* **Text segment**
[e-gov] E-Gov Info 4-5-2007

  • From: "Patrice McDermott" <pmcdermott@xxxxxxxxxxxxxxxxxxxxx>
  • To: "e-gov@xxxxxxxxxxxxx" <e-gov@xxxxxxxxxxxxx>
  • Date: Thu, 5 Apr 2007 14:44:31 -0400

- Government's Biggest Spenders Are the Least Transparent, Report Finds
- A Tangled Web We Weaved/ Who Rules The Site? Public Affairs, The CIO - Or 
Both?

Patrice McDermott, Director
OpenTheGovernment.org
www.openthegovernment.org
202.332.OPEN (6736)

- GOVERNMENT'S BIGGEST SPENDERS ARE THE LEAST TRANSPARENT, REPORT FINDS
BY Richard W. Walker
Published on April 4, 2007

The federal government's biggest-spending agencies tend to disclose less about 
how their work benefits the public, according to a new study.    In its eighth 
annual report on agency transparency and performance, Which Federal Agencies 
Best Inform the Public, the Mercatus Center at George Mason University gave 
less than satisfactory scores to agencies that accounted for 87 percent of 
federal spending in 2006. Agencies representing 13 percent of federal spending 
2006 received satisfactory or better scores, down from 15 percent in last 
year's study.    In the report, Mercatus officials made it clear that their 
purpose was not to judge the quality of the actual results that agencies 
produced but rather to ascertain how well the agencies' reports convey those 
results to the public. more [FCW]

***

- A TANGLED WEB WE WEAVED/ WHO RULES THE SITE? PUBLIC AFFAIRS, THE CIO - OR 
BOTH?

* **Information supplied**
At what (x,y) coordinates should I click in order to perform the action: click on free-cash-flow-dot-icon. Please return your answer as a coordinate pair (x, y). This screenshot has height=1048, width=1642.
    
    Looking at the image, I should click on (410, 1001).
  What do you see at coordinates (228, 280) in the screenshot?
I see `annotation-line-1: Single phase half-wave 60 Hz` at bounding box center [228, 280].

* **Your task**
Decide whether each statement agrees with the newsletter. Answer yes or no for each, and quote the deciding words of the newsletter. 1. Agencies that accounted for 87 percent of federal spending in 2006 received less than satisfactory scores. 2. The Mercatus Center's purpose was to judge the quality of the actual results agencies produced. 3. The share of federal spending represented by agencies with satisfactory or better scores rose from the previous year's study.

* **Task output**
1. Yes: "gave less than satisfactory scores to agencies that accounted for 87 percent of federal spending in 2006"
2. No: "their purpose was not to judge the quality of the actual results that agencies produced"
3. No: "Agencies representing 13 percent of federal spending 2006 received satisfactory or better scores, down from 15 percent in last year's study"